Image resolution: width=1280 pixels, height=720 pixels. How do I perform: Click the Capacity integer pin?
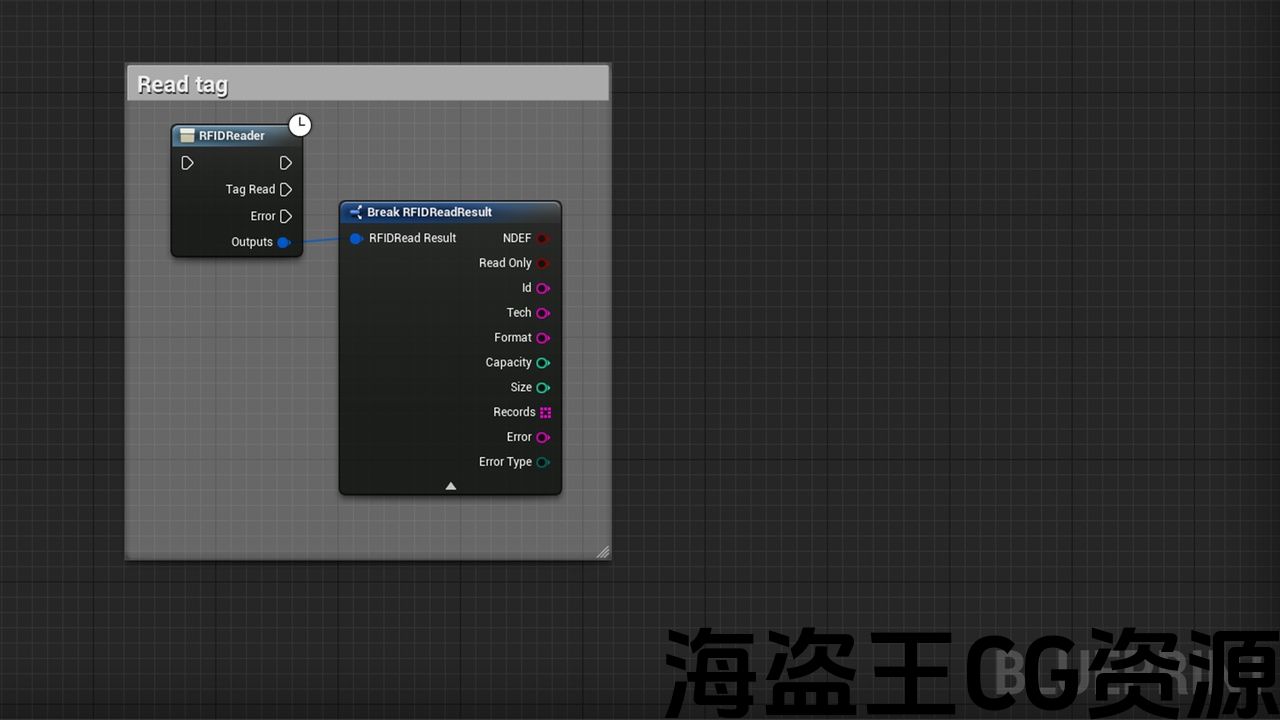click(542, 363)
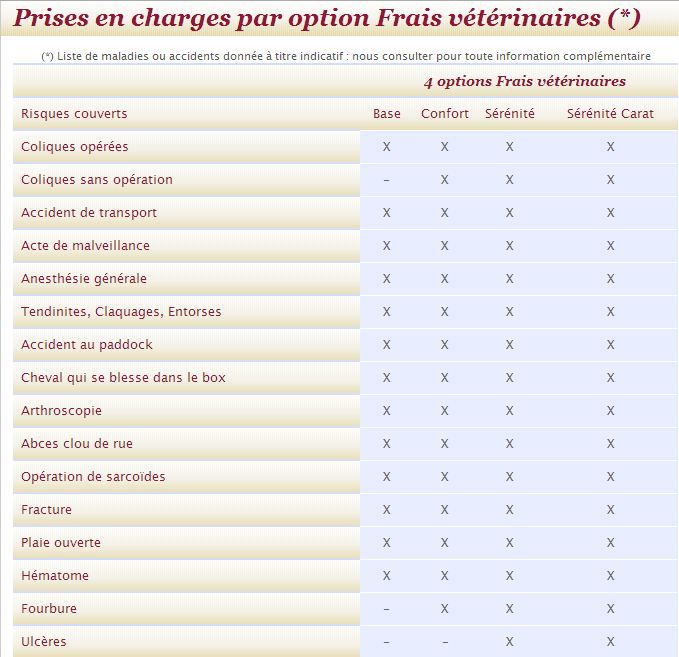Click the 'Coliques opérées' row label
This screenshot has width=679, height=657.
(75, 147)
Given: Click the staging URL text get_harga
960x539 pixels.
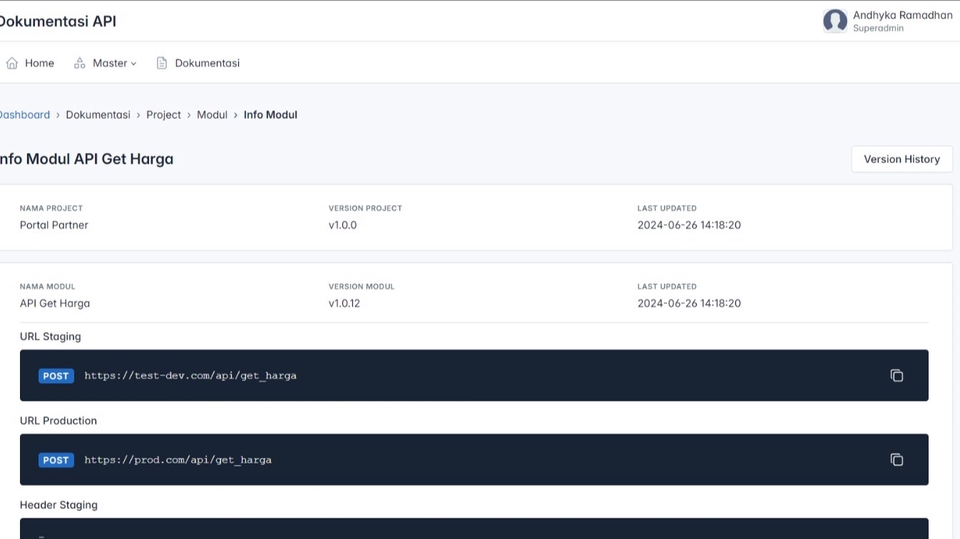Looking at the screenshot, I should (x=266, y=376).
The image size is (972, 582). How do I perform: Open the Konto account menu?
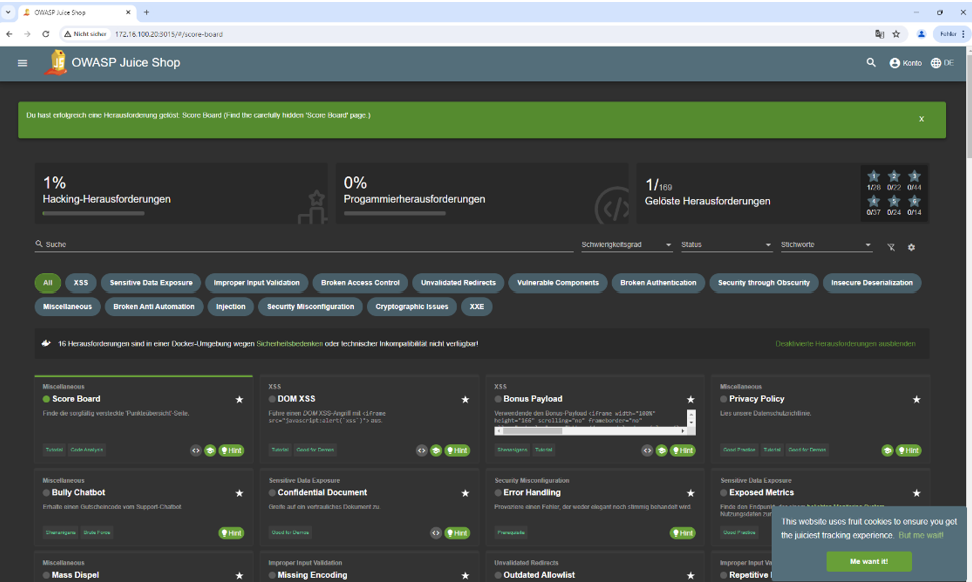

§ WHAT YOU WILL DO: Reproduce the data above line for line, from its first line through the line containing "Given: Click the staging URL text get_harga", both ends included, with the pictures omitted and nothing more.

§ ANSWER FOR THE TASK:
Image resolution: width=1280 pixels, height=720 pixels. How do I perform: Click the Capacity integer pin?
click(542, 363)
Click the 'Coliques opérées' row label
This screenshot has width=679, height=657.
(75, 147)
Given: Click the staging URL text get_harga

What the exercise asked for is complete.